Daniel D. Johnson

"LEG Processor for Education" at EWME 2016

Last semester, I was part of the Clay Wolkin Fellowship at Harvey Mudd. The fellowship consists of a group of students (mostly Engineering majors, but some CS also) who work on interesting electrical-engineering-focused projects. The project I worked on was the "LEG Processor", an open-source pipelined processor that implements the ARMv5 instruction set and can boot the Linux kernel (3.19) in simulation. We recently published a paper describing our work in the European Workshop for Microelectronics! You can read the paper here. Or read on for a high-level overview of the work I did on the project.

First, a little background on processors. Processors work on machine code, the lowest level representation of the instructions for a computer. Machine code is basically just binary data with a specific structure, encoding a sequence of instructions. These instructions can manipulate the internal state of the processor in a few ways:

  • Instructions can load values into registers, which are essentially a set of finitely many fixed-size variables.
  • Instructions can perform math on registers.
  • Instructions can save and load data from memory addresses.
  • Instructions can change the program counter, which points to the next instruction to execute, and thus make the program jump to a different sequence of instructions (used to implement loops and branches).

Conceptually, to the programmer, a processor executes machine instructions in sequence. For instance, if you wanted to add two numbers, you might have assembly code like

MOV  R0, #4
MOV  R1, #10
ADD  R0, R0, R1      ; after this R0 has value 14

and the processor would load 4 into R0, 10 into R1, and then add them together into R0. When executing each instruction, this conceptual processor goes through five main stages:

  1. FETCH: Read the program counter, and fetch the next instruction from memory.
  2. DECODE: Look at the machine code that was just loaded, and determine what action to take
  3. EXECUTE: Perform any necessary processing on the registers (i.e. do math) and temporarily store the results
  4. MEMORY: Load or store values into memory
  5. WRITEBACK: Update the registers with the new values

The reality of processors, however, is a bit more complicated. In order to speed up computation, modern processors often execute multiple instructions at the same time. This is called "instruction pipelining". An example of how this might work would be:

  1. First, fetch the first instruction (MOV R0, #4) from memory.
  2. Decode the first instruction (ok, we want to MOV the value 4 into R0). At the same time, fetch the next instruction (MOV R1, #10).
  3. Execute the first instruction (load 4 into temporary storage), decode the second (ok, we want to MOV the value 10 into R1), fetch the third (ADD R0, R0, R1).
  4. Do memory for first instruction (nothing to do here), execute the second (load 10 into temporary storage), decode the third (ok, we want to ADD together R0 and R1 and store result in R0)
  5. Writeback first instruction (now R0 holds 4), do memory for second (nothing to do), execute the third (add R0, which has 4, with R1, which has 0 to start with but we are holding 10 in temporary storage so we should use that instead, to get 14, which we put in temporary storage)
  6. Writeback second (now R1 holds 10), do memory for third (nothing to do)

• _Material_:
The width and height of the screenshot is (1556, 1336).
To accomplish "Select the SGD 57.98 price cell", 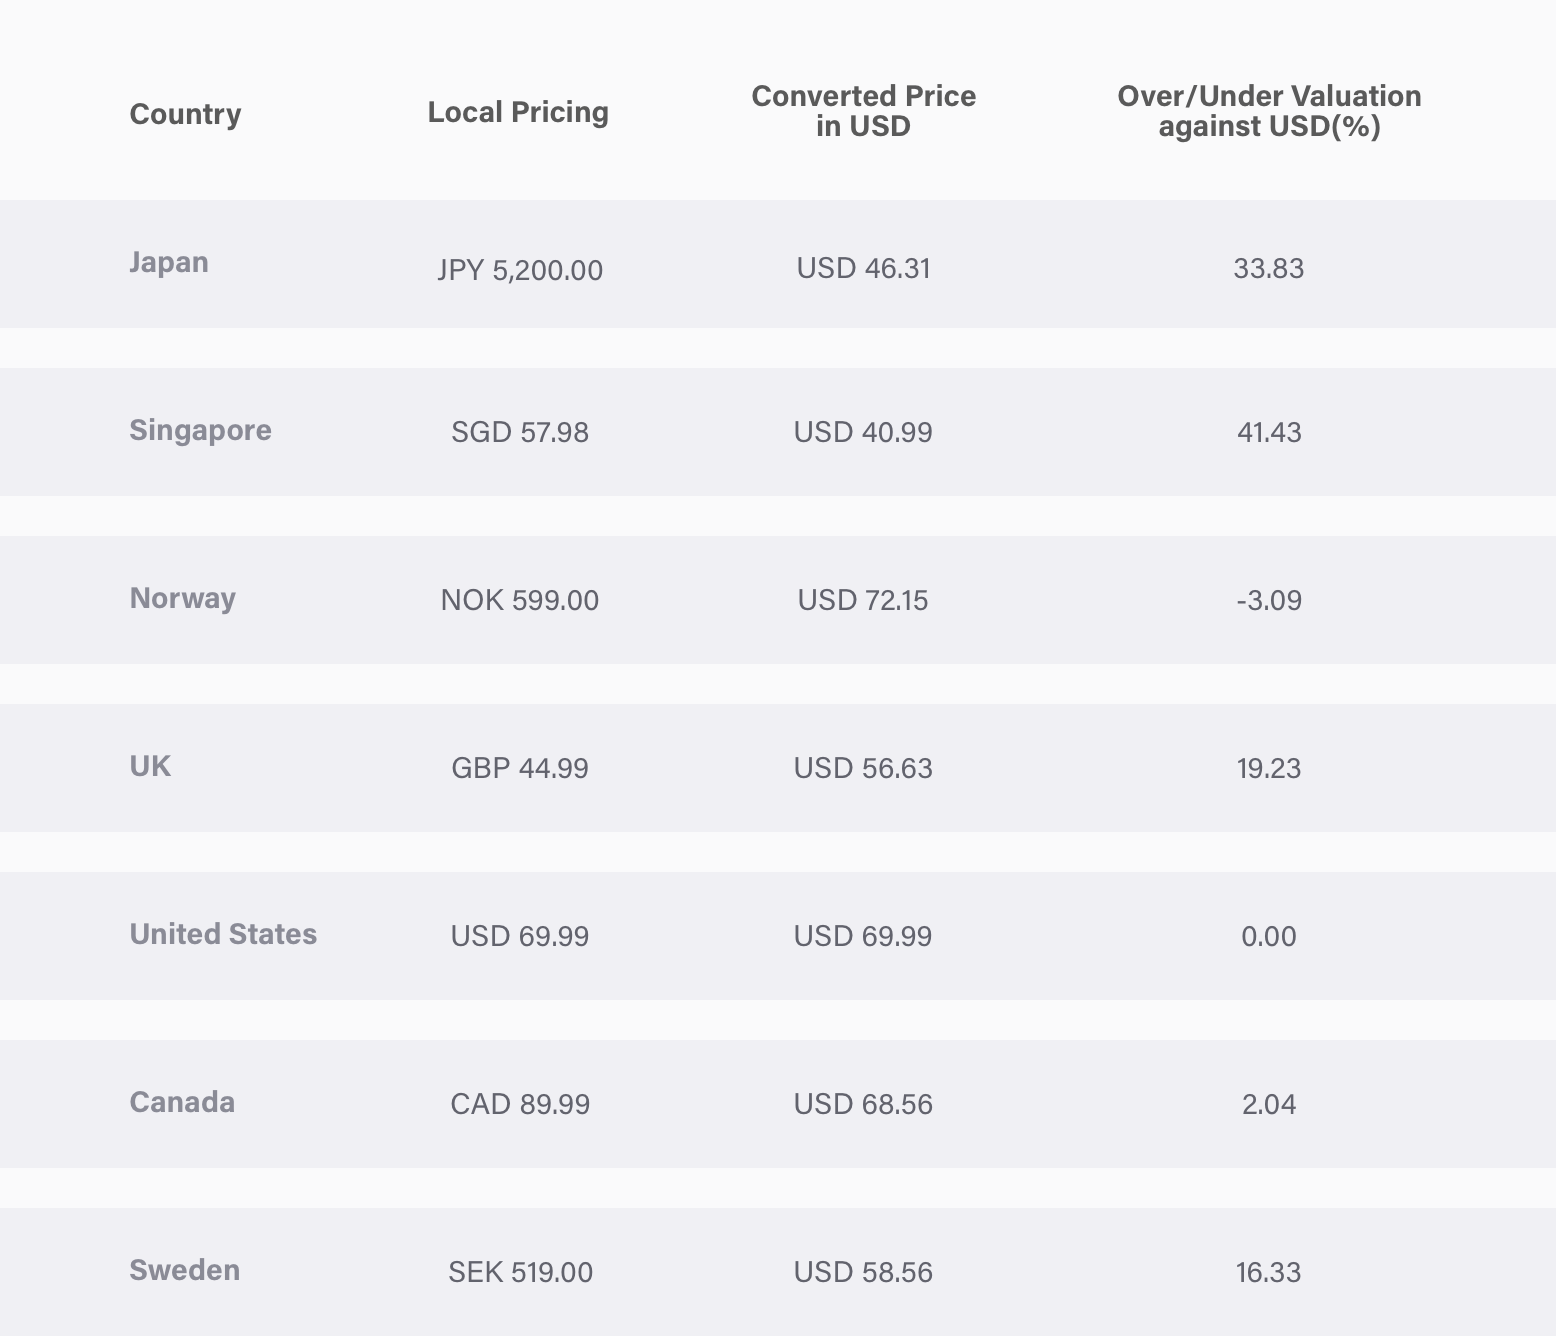I will (x=520, y=432).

• _To-do list_:
[1] According to the LEG Processor post, which version of the Linux kernel can the processor boot in simulation?
[2] Duplicate the LEG Processor post from "4. Do memory" up to and including "in temporary storage)".
The lines placed after the LEG Processor post are separate material with no connection to it.

• _Responses by task_:
[1] Version 3.19.

[2]
4. Do memory for first instruction (nothing to do here), execute the second (load 10 into temporary storage), decode the third (ok, we want to ADD together R0 and R1 and store result in R0)
  5. Writeback first instruction (now R0 holds 4), do memory for second (nothing to do), execute the third (add R0, which has 4, with R1, which has 0 to start with but we are holding 10 in temporary storage so we should use that instead, to get 14, which we put in temporary storage)